COOPERATION BETWEEN T AND B LYMPHOCYTES FROM HUMAN TONSILS IN RESPONSE TO MITOGENS AND ANTIGENS

Abstract

Purified B [bone marrow-derived] lymphocytes obtained from human tonsil cell populations by removing E [sheep erythrocyte] rosette-forming cells by density sedimentation did not proliferate at 3 days in response to PHA [phytohemagglutinin] and Con A [concanavalin A] but showed a significant 3H-labeled thymidine incorporation when the PHA response was assessed at day 6 of culture. The 6th-day response, which was completely abolished by the reduction of T[thymus-derived]-cell contamination to less than 0.1% by re-rosetting and a 2nd separation, was due in part to a direct activation by PHA of contaminating T cells and in part to a T cell-mediated B-cell response. When purified B cells were stimulated for 3 days by PHA in the presence of an equal number of autologous or homologous mitomycin-treated T lymphocytes a highly significant uptake of 3H-labeled thymidine was demonstrated. The majority of blast cells obtained at day 4 in these cultures were unable to form E rosettes and showed surface immunoglobulin by immunofluorescence stain. This response was markedly decreased by previous treatment of B cells with mitomycin C and it was abolished when B cells were killed by heating at 56.degree.
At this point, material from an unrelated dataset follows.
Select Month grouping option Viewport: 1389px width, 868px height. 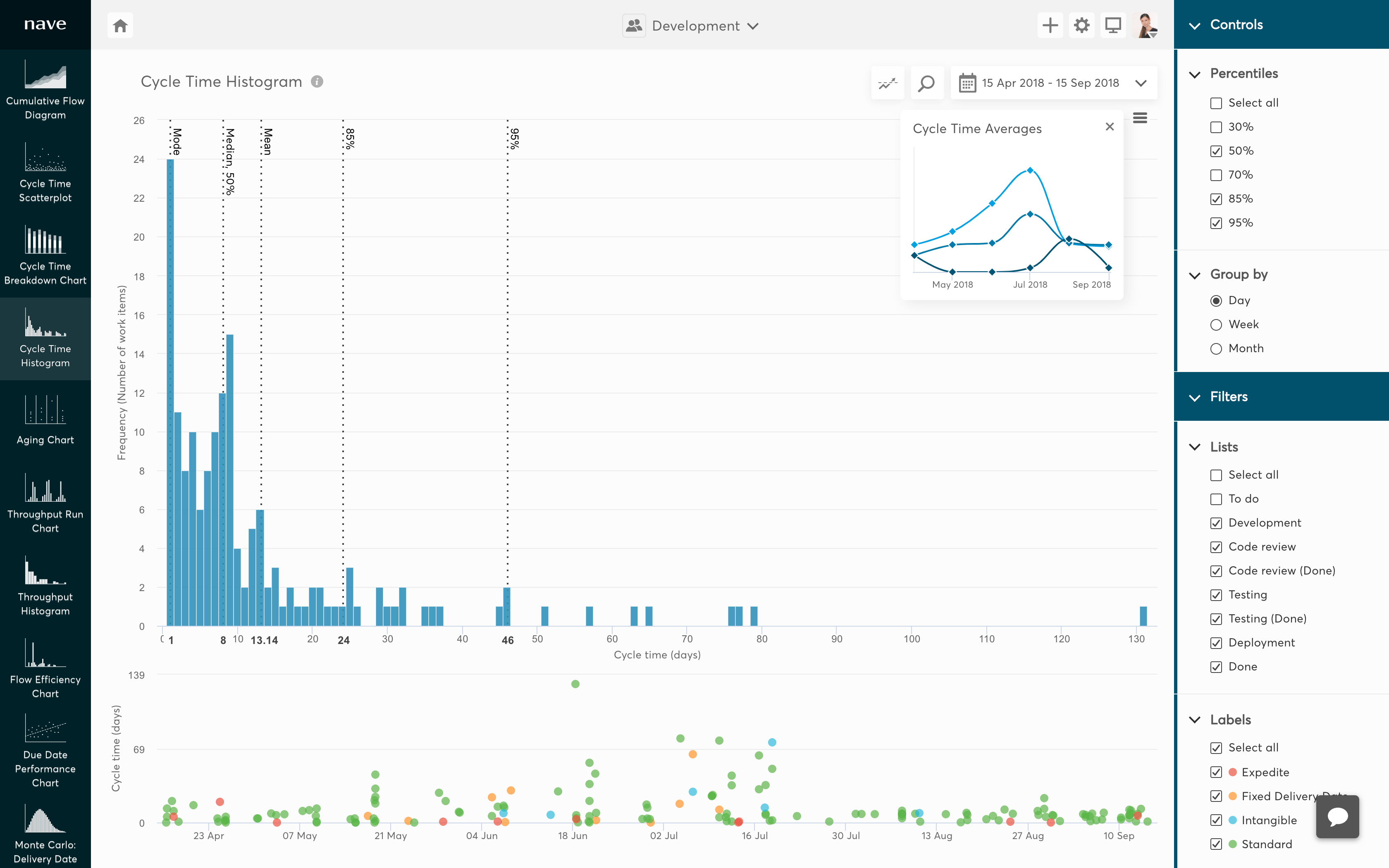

C for 1 h. Purified B lymphocytes from human tonsils did not respond in vitro when cultured for 6 days in the presence of soluble antigens (PPD [purified protein derivative] and Candida). A highly significant response to the same antigens could be demonstrated when B cells were cultured in the presence of autologous mitomycin-treated T cells. These models of T-B cooperation could provide an interesting tool for studying the differentiation and antibody production in vitro of human B lymphocytes.